- _Provided records_:
──────────

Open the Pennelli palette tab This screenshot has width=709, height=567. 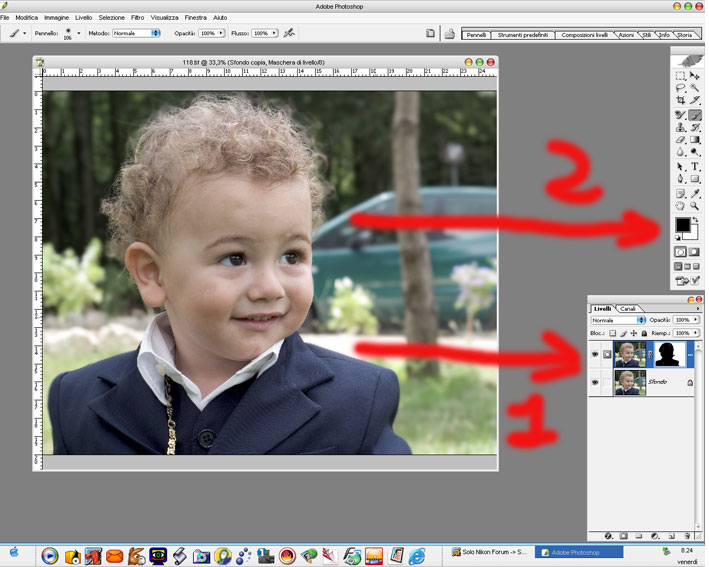tap(476, 35)
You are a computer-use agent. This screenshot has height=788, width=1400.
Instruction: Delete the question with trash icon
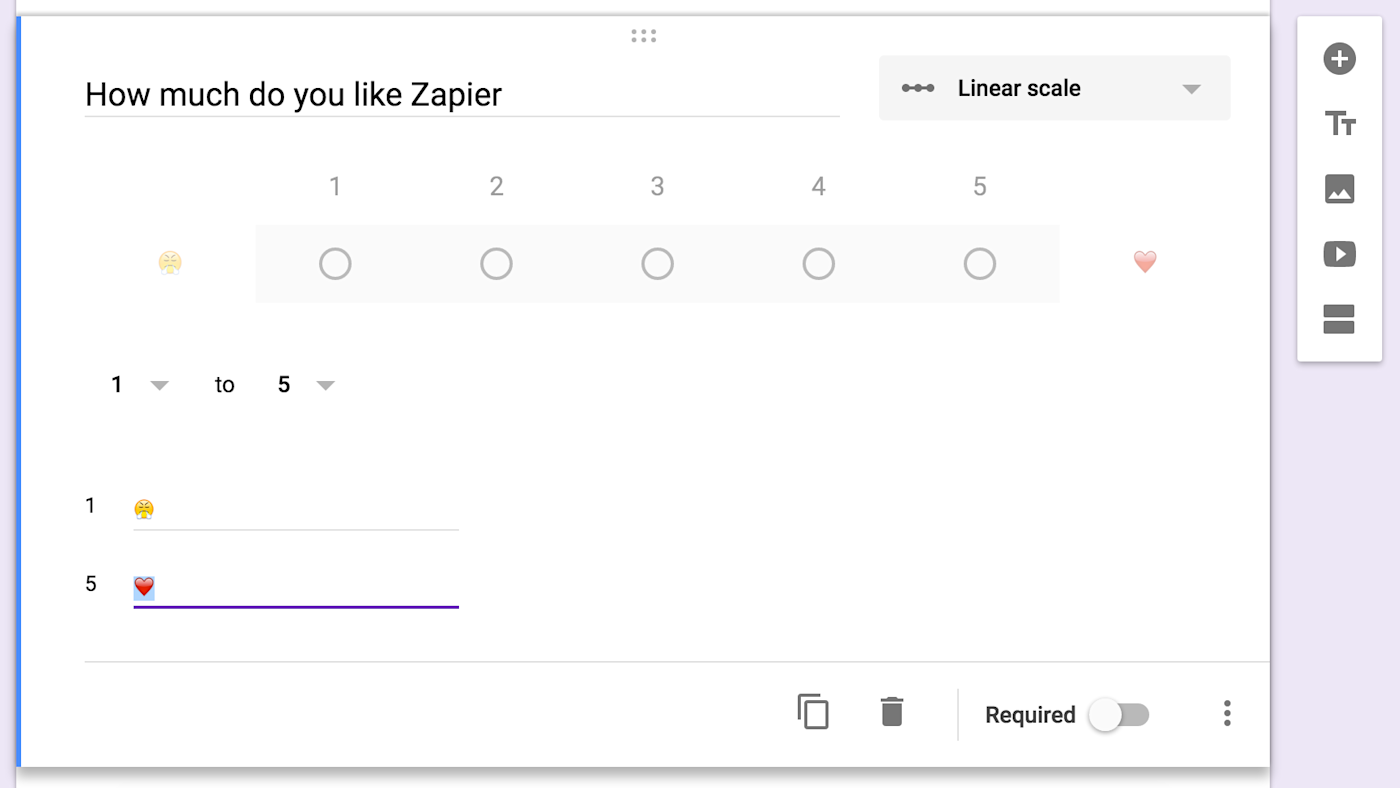point(891,712)

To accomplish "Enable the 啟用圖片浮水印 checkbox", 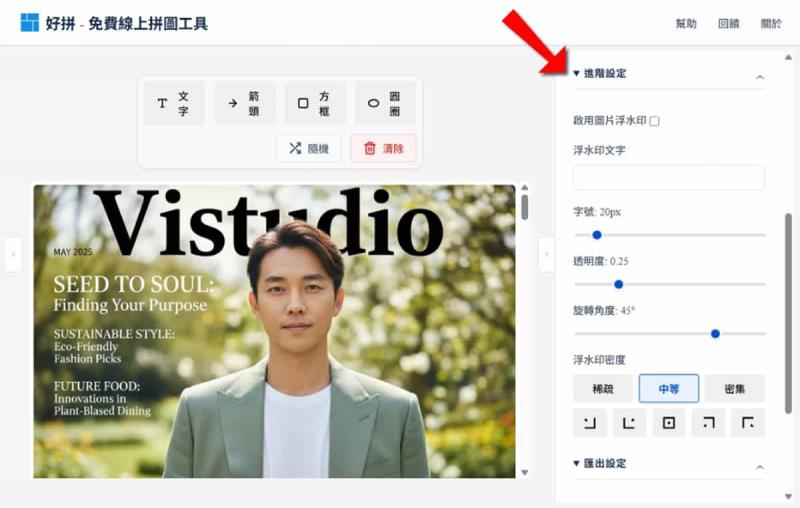I will point(654,121).
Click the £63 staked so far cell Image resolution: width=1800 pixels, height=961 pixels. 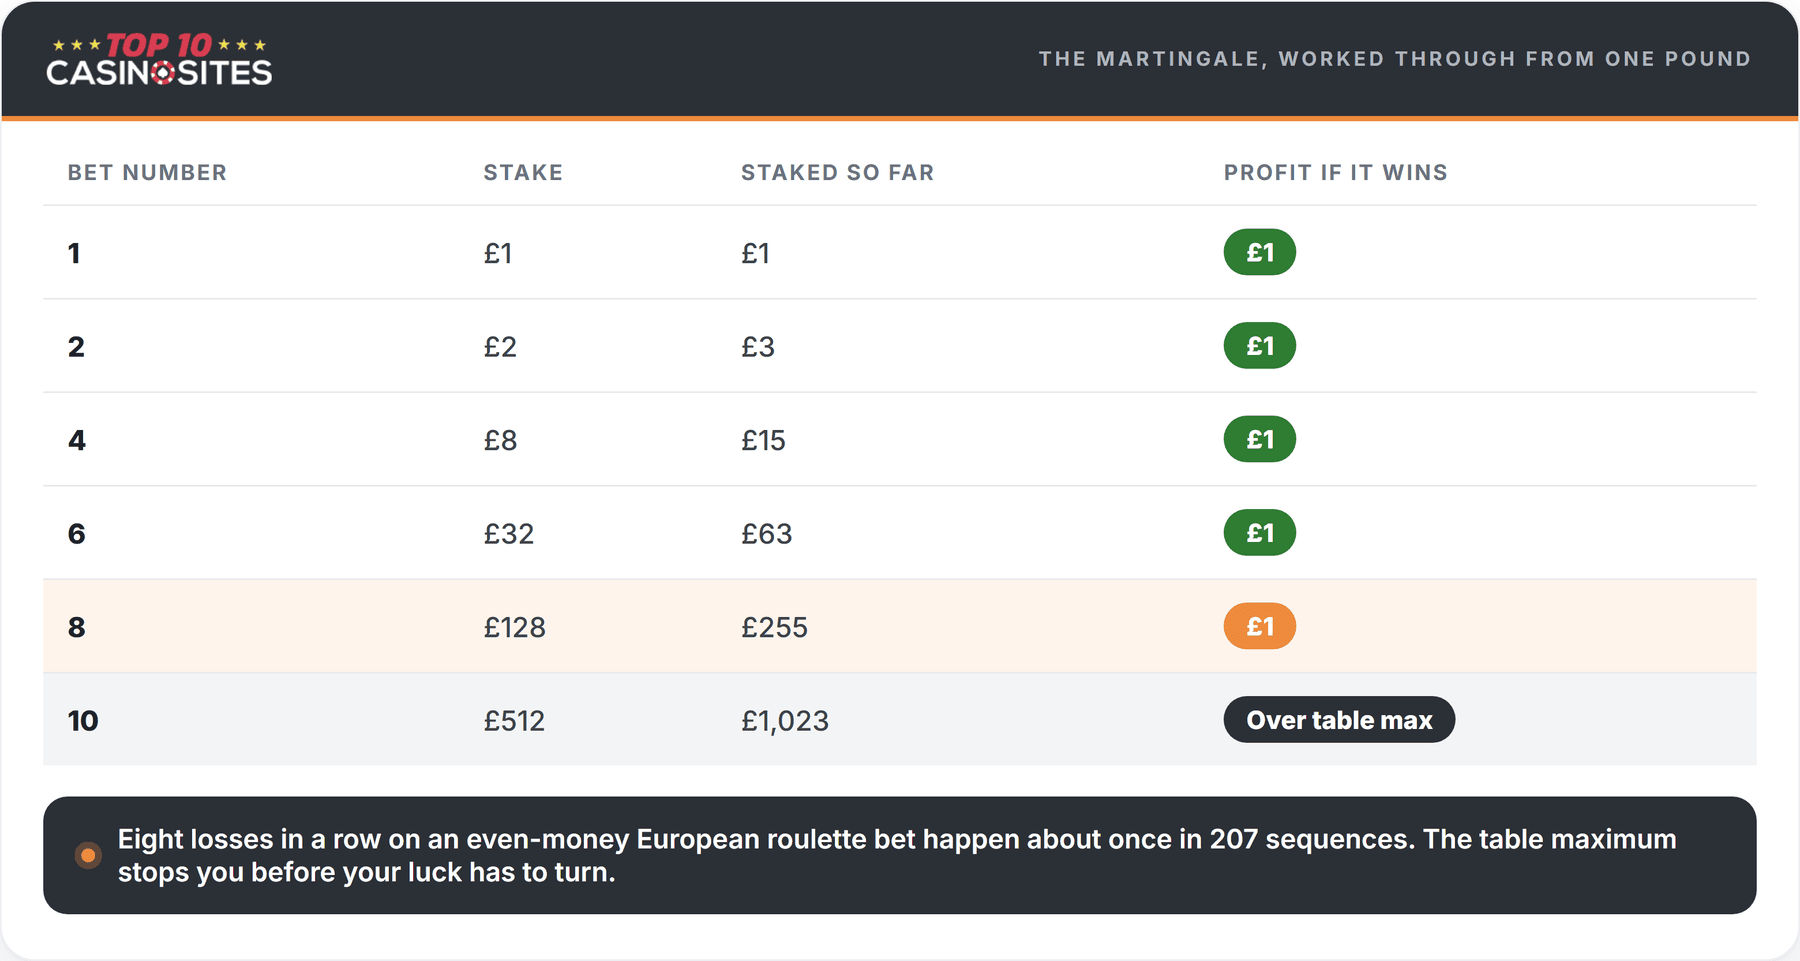[766, 534]
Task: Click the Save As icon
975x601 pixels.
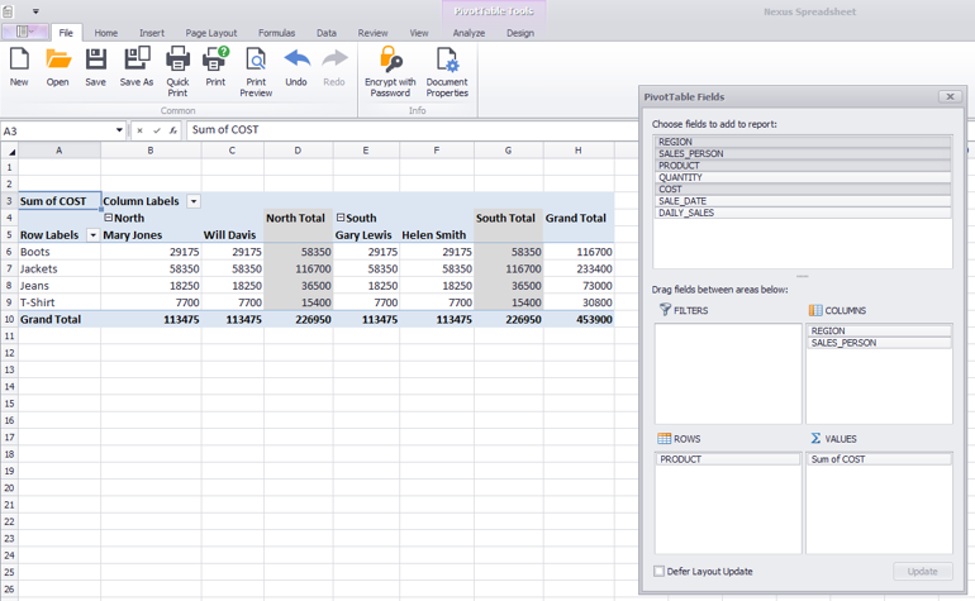Action: (137, 60)
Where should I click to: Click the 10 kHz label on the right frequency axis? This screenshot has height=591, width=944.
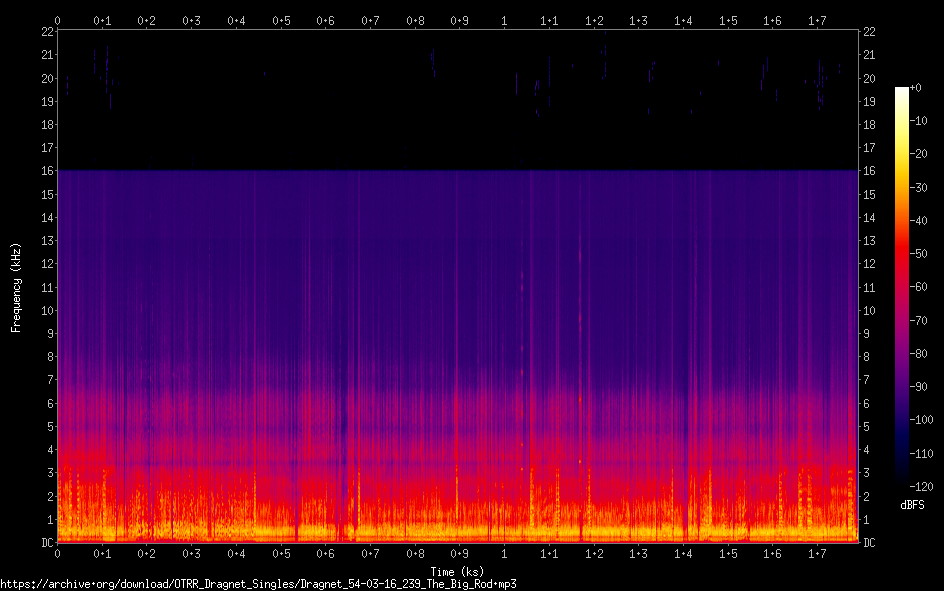869,311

──────────

- _Assigned task_: Your copy should hold exactly the lines from the one that contains "Task: Click the Save As icon" through the final line of the data, both ends included, and no pictures.

- _Exercise answer_:
Task: Click the Save As icon
975x601 pixels.
Action: (137, 60)
Where should I click to: Click the 10 kHz label on the right frequency axis? This screenshot has height=591, width=944.
869,311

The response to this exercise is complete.